En el año 2014 publiqué en Alfa y Omega un artículo comentando los últimos Pontificados, desde Juan XXIII a Benedicto XVI. Apoyándome en una conferencia que le escuché en 1963, en la Universidad de Bonn, al entonces catedrático de la misma, el doctor Joseph Ratzinger, explicaba yo que, tras el fin de la II Guerra Mundial, se hacía necesario asimilar en las enseñanzas de la Iglesia –sin menoscabo alguno de la doctrina– las nuevas formas de vida social e individual que se estaban imponiendo en todo el mundo. Y así, un Papa audaz (Juan XXIII) asumió la iniciativa de convocar un Concilio ecuménico; un Papa reflexivo y estudioso (Pablo VI) lo celebró y promulgó; un Papa catequista (Juan Pablo II) le explicó a todas las gentes las enseñanzas conciliares; y un Papa teólogo (Benedicto XVI) consolidó doctrinalmente los puntos capitales de la doctrina perenne.
El Espíritu Santo había ido dirigiendo la labor apostólica a través de una casi insuperable serie de Pontífices, y la Iglesia había así consolidado su doctrina, a fin de conducir al hombre a la santidad. Y, en una época tan convulsa como la nuestra, Jesús sigue presente entre sus fieles; y somos millones los que, desde la indestructible fuerza de nuestra fe, mantenemos en pie la esperanza y proclamamos la primacía de la caridad.

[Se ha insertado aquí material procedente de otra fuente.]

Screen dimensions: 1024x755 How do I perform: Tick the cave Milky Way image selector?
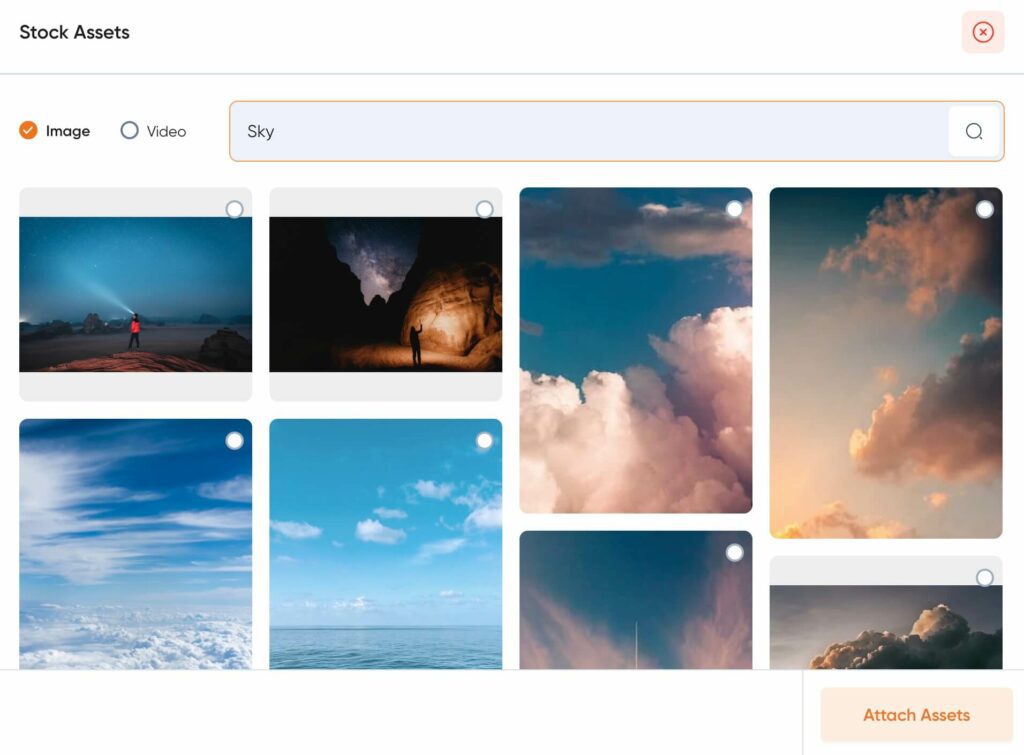(x=485, y=209)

¿Qué faltaba para completar la labor de estos grandes Papas? Celebrado el Concilio y expuesta su doctrina, lo que sucesivamente se requería era vivirlo. Y para esto ha llamado Dios a Francisco a dirigir a su Iglesia. Hubo un tiempo en que Jesús subió al cielo y dejó la Iglesia en las débiles y al par seguras manos de Pedro. Y ante los primeros problemas de la naciente cristiandad, cuando algunos judíos conversos pretendían limitar la incorporación a la Iglesia de los gentiles, Pedro reunió al Concilio de Jerusalén, primero de la historia, en el que quedó definitivamente abierta la Iglesia a todos los pueblos.
En nuestros días, Pedro vuelve a hablarnos. El Concilio ha reiterado la llamada a toda la humanidad, y vivirlo es integrarse en la fe a través de nuestros actuales modos de vida. Y tal es la misión a la que el Espíritu llama a Francisco: a que el Concilio –la fe eterna de la Iglesia en lenguaje de hoy– sea una realidad vivida por todos nosotros. Y el Papa ha ido hasta las playas de las pateras, los barrios de las periferias, las cárceles, los hospitales, las plazas de las multitudes y las universidades de los sabios y los despachos de los poderosos y los templos de todos los credos; ha convertido cada escenario en una iglesia, en un sagrario en la calle.
Francisco nos conduce a que vivamos el Concilio, a que iniciemos un nuevo apostolado y multipliquemos la llamada a la santidad; nuestro deber, y nuestra ilusión, ha de ser embarcarnos en su misma barca y remar junto a él. Es lo que Pedro espera de nosotros, lo que Dios espera de su Iglesia.